YOUR OBJECTIVE ->
Note each line in the data below that holds "from", and copy it.
---------- INFORMATION SUPPLIED
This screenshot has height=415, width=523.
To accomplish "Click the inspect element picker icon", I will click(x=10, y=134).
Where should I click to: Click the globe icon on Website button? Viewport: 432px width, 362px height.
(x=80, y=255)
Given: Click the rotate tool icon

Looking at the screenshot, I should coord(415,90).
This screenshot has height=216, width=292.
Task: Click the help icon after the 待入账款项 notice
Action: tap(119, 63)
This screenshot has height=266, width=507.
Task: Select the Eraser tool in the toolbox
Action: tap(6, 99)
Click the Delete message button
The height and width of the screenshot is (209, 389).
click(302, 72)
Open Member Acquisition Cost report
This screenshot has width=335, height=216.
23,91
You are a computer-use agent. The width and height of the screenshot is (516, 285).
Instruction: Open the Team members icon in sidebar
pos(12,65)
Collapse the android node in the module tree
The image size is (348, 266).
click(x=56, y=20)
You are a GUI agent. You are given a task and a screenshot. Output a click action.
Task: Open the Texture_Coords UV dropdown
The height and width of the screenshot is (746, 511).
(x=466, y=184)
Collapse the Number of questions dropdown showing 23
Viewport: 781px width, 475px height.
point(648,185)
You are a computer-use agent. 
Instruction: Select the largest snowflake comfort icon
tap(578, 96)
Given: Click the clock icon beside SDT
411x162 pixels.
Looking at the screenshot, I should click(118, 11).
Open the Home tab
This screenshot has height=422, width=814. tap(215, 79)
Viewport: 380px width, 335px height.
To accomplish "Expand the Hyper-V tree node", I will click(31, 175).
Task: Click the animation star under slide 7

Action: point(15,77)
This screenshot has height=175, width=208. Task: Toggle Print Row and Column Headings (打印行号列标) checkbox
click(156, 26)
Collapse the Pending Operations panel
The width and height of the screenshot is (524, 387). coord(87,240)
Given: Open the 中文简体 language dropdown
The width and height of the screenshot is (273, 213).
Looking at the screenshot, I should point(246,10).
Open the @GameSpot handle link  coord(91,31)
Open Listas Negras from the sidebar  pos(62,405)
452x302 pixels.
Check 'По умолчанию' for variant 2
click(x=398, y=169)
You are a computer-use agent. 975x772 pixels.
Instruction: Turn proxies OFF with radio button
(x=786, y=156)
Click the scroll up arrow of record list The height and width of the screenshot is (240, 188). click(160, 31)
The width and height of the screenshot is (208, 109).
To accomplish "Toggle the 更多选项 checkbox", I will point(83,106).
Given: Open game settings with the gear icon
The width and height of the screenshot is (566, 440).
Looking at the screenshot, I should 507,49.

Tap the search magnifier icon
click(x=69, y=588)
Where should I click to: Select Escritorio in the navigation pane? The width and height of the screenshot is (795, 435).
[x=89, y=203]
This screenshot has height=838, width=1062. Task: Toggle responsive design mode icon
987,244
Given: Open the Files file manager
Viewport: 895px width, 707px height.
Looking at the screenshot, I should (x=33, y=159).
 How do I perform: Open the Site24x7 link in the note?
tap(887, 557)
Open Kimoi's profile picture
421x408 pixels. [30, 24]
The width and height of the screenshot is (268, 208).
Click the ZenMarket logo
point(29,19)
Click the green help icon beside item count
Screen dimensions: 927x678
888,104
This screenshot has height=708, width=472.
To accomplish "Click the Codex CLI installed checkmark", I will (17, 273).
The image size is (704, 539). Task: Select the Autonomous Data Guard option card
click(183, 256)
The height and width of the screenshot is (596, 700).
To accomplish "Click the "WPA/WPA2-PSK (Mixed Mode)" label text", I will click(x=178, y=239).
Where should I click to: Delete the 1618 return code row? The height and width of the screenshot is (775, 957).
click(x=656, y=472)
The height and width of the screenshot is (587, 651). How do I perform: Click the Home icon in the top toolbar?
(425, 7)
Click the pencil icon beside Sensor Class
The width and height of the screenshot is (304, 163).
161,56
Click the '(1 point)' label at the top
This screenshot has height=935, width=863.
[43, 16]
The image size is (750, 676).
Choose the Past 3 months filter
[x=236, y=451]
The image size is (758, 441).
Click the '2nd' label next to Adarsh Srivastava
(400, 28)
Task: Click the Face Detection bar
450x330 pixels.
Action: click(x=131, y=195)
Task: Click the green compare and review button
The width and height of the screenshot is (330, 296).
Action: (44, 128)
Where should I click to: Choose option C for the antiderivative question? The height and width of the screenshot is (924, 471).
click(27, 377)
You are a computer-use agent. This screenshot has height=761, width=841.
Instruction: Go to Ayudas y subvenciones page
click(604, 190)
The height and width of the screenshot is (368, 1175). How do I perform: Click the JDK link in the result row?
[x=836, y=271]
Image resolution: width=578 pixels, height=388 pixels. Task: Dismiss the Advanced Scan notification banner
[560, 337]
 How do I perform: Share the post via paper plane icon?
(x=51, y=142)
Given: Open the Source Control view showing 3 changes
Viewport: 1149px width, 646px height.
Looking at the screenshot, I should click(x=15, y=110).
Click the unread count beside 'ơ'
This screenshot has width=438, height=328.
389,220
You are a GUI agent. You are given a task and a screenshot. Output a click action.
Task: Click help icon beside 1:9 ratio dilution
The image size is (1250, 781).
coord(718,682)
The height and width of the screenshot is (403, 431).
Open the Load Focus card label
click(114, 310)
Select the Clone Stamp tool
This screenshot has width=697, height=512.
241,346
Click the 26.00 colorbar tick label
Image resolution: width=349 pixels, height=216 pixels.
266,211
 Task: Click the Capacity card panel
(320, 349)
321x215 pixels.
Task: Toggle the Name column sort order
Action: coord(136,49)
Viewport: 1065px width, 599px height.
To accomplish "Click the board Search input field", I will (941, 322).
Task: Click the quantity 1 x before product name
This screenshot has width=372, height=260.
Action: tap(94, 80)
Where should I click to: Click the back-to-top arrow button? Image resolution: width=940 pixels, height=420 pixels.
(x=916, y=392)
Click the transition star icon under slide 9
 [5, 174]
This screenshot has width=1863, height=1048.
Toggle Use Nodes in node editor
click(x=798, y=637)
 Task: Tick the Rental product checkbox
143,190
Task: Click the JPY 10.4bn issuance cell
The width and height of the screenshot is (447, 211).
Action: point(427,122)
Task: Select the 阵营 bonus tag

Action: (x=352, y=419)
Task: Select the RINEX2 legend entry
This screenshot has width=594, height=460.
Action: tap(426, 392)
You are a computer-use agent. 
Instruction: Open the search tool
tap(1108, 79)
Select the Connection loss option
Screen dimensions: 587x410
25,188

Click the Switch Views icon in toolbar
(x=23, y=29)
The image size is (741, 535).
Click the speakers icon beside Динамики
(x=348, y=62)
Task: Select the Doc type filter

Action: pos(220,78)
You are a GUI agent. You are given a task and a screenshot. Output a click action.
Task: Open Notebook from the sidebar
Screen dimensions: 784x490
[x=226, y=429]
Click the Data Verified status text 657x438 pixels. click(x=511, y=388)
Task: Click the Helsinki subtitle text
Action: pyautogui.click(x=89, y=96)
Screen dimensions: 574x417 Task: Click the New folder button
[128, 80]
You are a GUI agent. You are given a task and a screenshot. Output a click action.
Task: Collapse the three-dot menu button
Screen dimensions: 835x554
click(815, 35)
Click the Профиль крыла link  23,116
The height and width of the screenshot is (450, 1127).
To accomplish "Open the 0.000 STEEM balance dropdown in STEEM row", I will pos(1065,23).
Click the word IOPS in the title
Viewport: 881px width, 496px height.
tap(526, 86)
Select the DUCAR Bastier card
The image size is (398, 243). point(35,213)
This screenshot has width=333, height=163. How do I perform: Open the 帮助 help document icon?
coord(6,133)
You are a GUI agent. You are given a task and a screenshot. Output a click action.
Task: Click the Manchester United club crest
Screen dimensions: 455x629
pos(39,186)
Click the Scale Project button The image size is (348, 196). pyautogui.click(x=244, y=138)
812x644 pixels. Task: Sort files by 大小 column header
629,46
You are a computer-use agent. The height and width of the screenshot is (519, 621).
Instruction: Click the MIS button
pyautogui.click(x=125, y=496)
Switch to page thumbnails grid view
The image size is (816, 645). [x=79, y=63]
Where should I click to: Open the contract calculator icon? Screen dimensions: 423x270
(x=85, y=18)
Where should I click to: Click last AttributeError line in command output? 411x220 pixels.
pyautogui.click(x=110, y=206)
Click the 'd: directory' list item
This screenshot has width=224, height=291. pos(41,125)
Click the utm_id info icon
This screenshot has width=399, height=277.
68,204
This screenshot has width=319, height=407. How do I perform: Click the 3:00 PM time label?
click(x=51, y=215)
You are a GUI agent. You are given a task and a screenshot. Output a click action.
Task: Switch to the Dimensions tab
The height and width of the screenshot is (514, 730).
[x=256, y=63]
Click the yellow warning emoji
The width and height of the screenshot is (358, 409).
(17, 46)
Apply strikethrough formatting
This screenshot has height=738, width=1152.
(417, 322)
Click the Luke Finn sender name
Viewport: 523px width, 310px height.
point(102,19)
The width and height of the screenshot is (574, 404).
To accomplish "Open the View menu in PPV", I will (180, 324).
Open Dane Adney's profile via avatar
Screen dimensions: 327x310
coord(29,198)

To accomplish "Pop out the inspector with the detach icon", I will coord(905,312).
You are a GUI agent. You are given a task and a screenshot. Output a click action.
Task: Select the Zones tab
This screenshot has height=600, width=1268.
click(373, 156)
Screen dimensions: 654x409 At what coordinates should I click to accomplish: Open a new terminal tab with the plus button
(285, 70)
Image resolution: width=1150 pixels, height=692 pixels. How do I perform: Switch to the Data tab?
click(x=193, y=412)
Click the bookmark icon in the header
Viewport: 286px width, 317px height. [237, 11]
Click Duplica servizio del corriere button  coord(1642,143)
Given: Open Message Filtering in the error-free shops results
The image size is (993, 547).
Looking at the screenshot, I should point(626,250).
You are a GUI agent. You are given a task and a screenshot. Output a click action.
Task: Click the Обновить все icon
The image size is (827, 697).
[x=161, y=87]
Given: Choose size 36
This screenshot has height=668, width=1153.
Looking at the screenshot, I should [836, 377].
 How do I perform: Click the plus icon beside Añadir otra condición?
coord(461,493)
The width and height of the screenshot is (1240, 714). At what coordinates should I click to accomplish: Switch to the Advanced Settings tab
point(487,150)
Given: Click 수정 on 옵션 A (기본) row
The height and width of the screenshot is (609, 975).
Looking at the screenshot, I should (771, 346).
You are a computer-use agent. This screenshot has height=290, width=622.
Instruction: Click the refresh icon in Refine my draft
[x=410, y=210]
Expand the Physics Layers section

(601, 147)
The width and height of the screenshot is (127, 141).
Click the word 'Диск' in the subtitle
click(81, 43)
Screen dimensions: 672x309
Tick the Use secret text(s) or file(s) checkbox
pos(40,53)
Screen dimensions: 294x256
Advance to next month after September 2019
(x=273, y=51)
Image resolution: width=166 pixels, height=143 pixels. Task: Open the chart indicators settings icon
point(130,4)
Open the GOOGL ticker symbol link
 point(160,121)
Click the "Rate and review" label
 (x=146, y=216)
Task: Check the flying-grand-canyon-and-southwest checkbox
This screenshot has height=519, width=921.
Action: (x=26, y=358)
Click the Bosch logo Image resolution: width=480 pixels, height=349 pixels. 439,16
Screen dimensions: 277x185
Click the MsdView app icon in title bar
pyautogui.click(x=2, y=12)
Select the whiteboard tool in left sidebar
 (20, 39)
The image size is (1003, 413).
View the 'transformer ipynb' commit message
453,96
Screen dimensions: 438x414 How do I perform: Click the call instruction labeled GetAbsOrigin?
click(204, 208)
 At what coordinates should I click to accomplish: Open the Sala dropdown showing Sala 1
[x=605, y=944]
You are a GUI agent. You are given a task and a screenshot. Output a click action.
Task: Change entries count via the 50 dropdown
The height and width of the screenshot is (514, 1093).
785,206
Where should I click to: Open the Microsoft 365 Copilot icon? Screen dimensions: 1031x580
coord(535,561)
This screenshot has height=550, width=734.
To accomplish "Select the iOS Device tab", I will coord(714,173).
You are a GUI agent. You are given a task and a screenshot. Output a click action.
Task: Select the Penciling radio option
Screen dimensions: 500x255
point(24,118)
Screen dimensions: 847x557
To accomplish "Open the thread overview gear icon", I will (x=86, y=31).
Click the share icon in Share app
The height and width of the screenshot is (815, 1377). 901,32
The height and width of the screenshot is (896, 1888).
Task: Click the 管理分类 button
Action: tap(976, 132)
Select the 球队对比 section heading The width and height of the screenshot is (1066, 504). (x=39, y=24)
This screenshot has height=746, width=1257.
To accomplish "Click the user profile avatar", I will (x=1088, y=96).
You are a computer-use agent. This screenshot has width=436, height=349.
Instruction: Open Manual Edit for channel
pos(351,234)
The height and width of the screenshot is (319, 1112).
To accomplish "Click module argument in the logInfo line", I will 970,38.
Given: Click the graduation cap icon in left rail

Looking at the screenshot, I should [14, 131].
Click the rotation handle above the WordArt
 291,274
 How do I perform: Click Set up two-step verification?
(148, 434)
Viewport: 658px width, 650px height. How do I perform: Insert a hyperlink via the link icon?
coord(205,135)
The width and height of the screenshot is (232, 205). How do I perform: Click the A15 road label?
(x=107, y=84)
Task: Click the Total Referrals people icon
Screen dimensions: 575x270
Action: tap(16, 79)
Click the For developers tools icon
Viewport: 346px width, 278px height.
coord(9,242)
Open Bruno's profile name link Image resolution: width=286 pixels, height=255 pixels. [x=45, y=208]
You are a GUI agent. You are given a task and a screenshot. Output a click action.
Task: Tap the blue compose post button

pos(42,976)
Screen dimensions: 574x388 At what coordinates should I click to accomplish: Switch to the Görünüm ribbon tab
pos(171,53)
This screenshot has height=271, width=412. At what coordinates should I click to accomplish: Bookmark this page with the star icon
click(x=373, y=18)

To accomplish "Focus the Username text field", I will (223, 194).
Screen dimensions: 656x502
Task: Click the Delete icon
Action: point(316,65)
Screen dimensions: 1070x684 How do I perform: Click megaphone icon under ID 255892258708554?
--------------------
ANSWER BOX ->
Open Listas Negras from the sidebar  pos(62,405)
Task: Open Notebook from the sidebar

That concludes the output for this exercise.